Sunday , September 19, 2021

Fraud-Control Expenses and Chargebacks Consume More of Merchants’ Revenues

Fraud-related expenses for merchants are rising as a percentage of revenues, and merchants now spend 10 times as much preventing fraud as they lose to chargebacks, according to new findings from Javelin Strategy & Research.

Pleasanton, Calif.-based Javelin says its June study of 497 e-commerce merchants found that merchants in 2017 are losing 8% of their revenues to fraud, up from 7.6% reported in a similar survey last year. But loses vary considerably by merchant type.

All the merchants polled online for the study earn $1 million or more annually. Some 142 of the merchants sell only digital goods, 155 sell only physical goods, and 200 are hybrids selling both types of goods. The study was commissioned by Portland, Ore.-based fraud-control technology provider Vesta Corp., which Javelin says had no influence on the findings.

Digital-goods merchants are losing 9.7% of their revenues to fraud-related expenses this year, up from 8.6% in 2016. Comparable 2017 and 2016 figures for physical-goods merchants are 7.7% and 6%. Hybrid merchants actually saw their fraud-related expenses decline to 7.1% of revenues versus 8.1% last year.

For all merchants, fraud management remains the biggest single component of all fraud-related expenses. For the total group, risk management is consuming 5.9% of revenues this year, up from 5.6% in 2016. Two other major components both rose only slightly: chargebacks to 0.6% of revenues, and losses from false positives to 1.6%.

As has been the case since the dawn of e-commerce more than two decades ago, digital-goods sellers have more fraud expenses than physical retailers.
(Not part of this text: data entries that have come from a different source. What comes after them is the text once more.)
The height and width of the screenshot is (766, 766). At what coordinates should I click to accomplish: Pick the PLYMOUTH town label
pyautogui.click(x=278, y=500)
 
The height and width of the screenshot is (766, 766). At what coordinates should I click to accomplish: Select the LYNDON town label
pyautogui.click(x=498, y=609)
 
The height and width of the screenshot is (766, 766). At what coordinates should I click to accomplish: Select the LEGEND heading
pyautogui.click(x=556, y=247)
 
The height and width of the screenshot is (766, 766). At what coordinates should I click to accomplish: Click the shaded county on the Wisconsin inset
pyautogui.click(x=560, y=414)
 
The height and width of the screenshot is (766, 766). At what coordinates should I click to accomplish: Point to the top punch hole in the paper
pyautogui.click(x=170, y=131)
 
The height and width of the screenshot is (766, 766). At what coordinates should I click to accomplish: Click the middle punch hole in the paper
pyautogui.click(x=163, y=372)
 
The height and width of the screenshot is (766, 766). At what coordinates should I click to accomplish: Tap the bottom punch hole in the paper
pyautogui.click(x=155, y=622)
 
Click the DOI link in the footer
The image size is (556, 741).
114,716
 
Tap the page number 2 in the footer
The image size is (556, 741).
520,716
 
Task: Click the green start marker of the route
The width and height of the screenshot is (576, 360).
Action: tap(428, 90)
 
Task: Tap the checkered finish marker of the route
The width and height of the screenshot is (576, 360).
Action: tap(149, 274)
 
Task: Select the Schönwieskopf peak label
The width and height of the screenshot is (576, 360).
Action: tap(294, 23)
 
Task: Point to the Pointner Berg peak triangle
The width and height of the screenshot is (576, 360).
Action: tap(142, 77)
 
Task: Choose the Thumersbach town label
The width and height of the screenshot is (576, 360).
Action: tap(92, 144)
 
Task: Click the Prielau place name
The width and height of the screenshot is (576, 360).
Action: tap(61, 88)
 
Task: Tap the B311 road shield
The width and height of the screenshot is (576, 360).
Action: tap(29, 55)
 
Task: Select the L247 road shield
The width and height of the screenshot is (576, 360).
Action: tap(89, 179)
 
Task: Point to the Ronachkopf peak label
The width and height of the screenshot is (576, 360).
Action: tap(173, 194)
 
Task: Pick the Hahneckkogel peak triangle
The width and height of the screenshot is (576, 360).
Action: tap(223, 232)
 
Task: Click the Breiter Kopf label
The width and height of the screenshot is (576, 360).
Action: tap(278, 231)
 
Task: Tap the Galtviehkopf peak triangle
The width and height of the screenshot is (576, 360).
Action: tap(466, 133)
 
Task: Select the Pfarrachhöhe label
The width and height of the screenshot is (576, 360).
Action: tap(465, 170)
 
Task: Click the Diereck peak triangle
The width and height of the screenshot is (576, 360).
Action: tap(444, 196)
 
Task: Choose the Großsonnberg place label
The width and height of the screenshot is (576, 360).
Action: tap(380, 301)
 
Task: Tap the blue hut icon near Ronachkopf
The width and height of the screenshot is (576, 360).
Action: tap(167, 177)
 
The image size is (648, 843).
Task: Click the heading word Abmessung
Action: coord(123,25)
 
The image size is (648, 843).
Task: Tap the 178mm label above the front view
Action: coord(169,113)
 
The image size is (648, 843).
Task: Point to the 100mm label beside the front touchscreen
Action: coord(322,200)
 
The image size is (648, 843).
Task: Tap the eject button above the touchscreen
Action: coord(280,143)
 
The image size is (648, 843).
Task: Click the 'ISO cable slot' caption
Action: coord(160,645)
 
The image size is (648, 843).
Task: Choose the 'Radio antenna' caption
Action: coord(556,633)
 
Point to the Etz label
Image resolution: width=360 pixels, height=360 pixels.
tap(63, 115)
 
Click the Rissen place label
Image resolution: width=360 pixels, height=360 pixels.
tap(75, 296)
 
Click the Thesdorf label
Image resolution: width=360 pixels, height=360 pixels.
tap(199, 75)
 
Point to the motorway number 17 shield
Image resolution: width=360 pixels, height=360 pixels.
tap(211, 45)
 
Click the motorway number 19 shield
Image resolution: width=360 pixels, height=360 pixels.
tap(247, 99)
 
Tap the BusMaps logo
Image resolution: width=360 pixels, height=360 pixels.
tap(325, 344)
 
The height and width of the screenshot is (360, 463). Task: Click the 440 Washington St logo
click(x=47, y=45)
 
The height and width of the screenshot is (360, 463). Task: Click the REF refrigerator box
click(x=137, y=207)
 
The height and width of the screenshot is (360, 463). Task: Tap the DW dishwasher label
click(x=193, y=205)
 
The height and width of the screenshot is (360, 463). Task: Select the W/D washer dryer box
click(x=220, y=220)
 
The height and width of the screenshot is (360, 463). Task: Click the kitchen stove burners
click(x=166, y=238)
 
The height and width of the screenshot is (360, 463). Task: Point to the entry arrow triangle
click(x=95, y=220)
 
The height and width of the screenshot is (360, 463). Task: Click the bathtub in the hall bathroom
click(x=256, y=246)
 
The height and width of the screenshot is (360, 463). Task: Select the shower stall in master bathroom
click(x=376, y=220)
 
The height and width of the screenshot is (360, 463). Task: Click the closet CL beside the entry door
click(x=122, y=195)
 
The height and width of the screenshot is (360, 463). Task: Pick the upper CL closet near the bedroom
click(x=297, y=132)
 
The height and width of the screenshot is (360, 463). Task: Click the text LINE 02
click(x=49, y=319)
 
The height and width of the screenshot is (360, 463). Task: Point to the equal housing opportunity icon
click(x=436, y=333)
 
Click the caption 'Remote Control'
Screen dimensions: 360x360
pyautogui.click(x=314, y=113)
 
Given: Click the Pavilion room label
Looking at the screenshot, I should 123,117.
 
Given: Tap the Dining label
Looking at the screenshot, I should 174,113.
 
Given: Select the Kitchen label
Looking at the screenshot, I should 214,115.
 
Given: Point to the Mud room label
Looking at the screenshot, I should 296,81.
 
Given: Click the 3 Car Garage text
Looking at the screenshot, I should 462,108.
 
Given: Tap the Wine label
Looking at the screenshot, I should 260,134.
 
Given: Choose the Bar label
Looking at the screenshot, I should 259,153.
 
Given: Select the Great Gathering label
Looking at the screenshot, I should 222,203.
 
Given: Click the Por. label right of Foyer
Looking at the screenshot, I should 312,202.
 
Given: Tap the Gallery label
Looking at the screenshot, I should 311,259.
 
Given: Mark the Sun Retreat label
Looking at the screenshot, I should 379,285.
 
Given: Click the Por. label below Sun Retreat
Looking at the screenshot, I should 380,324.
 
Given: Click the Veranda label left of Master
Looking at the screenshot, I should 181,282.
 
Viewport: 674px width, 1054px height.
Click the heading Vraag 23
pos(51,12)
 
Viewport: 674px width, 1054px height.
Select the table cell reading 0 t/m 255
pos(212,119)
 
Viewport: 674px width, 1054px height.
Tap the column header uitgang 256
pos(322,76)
Javelin found that digital-only merchants this year are devoting 6.9% of revenues to fraud control, 0.8% to chargebacks, and 2% to false positives, all up from 2016. Physical goods sellers report spending 5.7% of revenues on fraud control, 0.7% on chargebacks, and 1.4% on false positives, also up across the board.

The hybrid merchants, however, saw expenses drop in all three categories: 5.3% for risk control, down from 5.8% in 2016; 0.4% for chargebacks versus 0.7% last year, and 1.3% for false positives, down from 1.6%.

As a percentage of operational costs, fraud-related expenses for the whole group rose to 21% from 18% last year. “This increase was greatest among physical goods merchants, likely due to the costs associated with the recent EMV deployment at point-of-sale locations,” the survey summary says. The report adds that the delayed implementation of EMV chip card-reading terminals saddled some merchants with physical stores with more chargebacks.

In other findings, the study says 75% of merchants this year are using user-name and password combinations for customer account access, up from 65% last year despite increasing reports about the weaknesses of that access method. Most merchants use a variety of other protection measures too. Some 45% report using two-factor authentication this year, up from 40% in 2016.